Make a function which returns the Hessian (second derivative) matrix of some scalar function.

Parameters:
  • f (callable) – The first argument x should either be a single point with length Ndim or an array (or matrix, etc.) of points with shape (..., Ndim), where ... is some arbitrary shape. The return shape should be the same as the input shape, but with the last axis stripped off (i.e., it should be a scalar function). Additional required or optional arguments are allowed.
  • eps (float or array_like) – The small change in x used to calculate the finite differences. Can either be a scalar or have length Ndim.
  • Ndim (int) – Number of dimensions for each point.
  • order (2 or 4) – Calculate the derivatives to either 2nd or 4th order in eps.
__call__(x, *args, **kwargs)[source]

Calculate the gradient. Output shape is input.shape + (Ndim,).

__weakref__

list of weak references to the object (if defined)

Two-point interpolation

makeInterpFuncs(y0, dy0, d2y0, y1, dy1, d2y1)[source]

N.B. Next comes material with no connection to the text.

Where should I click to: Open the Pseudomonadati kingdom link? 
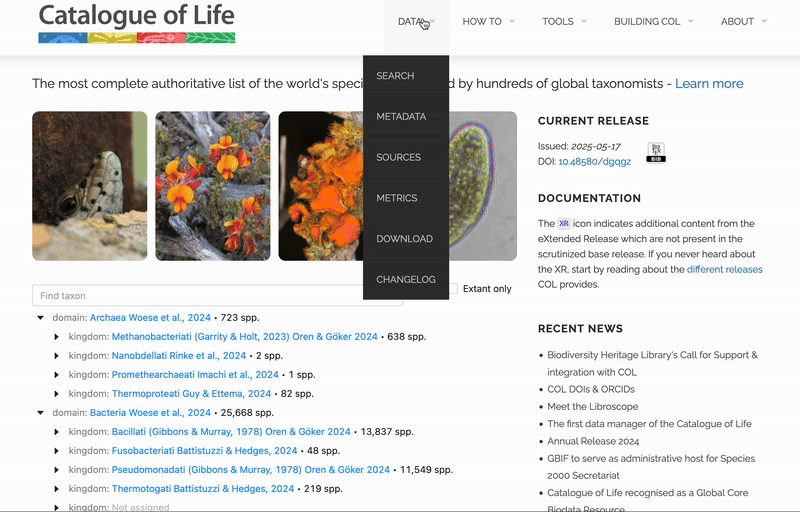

Create interpolating functions between two points with a quintic polynomial.

If we’re given the first and second derivatives of a function at x=0 and x=1, we can make a 5th-order interpolation between the two.

class cubicInterpFunction(y0, dy0, y1, dy1)[source]

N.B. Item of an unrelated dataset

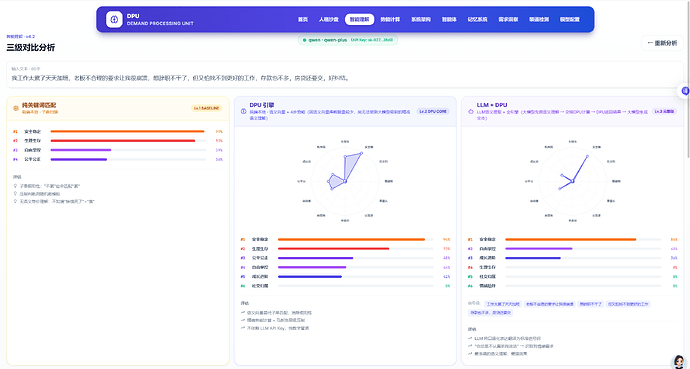Click the Lv.2 DPU CORE badge
Viewport: 690px width, 369px height.
click(433, 112)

Create an interpolating function between two points with a cubic polynomial.

Like makeInterpFuncs(), but only uses the first derivatives.

Spline interpolation

Nbspl(t, x, k=3)[source]

Calculate the B-spline basis functions for the knots t evaluated at the points x.

Parameters:
  • t (array_like) – An array of knots which define the basis functions.
  • x (array_like) – The different values at which to calculate the functions.
  • k (int, optional) – The order of the spline. Must satisfy k <= len(t)-2.
Returns:

array_like – Has shape (len(x), len(t)-k-1).

Notes

This is fairly speedy, although it does spend a fair amount of time calculating things that will end up being zero. On a 2.5Ghz machine, it takes a few milliseconds to calculate when len(x) == 500; len(t) == 20; k == 3.

For more info on basis splines, see e.g. http://en.wikipedia.org/wiki/B-spline.

Example

from cosmoTransitions.helper_functions import Nbspl
t = [-1,-1,-1,-1, -.5, 0, .5, 1, 1, 1, 1]
x = np.linspace(-1,1,500)
y = Nbspl(t,x, k=3)
plt.plot(x, y)
plt.xlabel(r"$x$")
plt.ylabel(r"$y_i(x)$")
plt.show()

(Source code, png, hires.png, pdf)

_images/helper_functions-1.png
Nbspld1(t, x, k=3)[source]

Same as Nbspl(), but returns the first derivative too.

Nbspld2(t, x, k=3)[source]

Same as Nbspl(), but returns first and second derivatives too.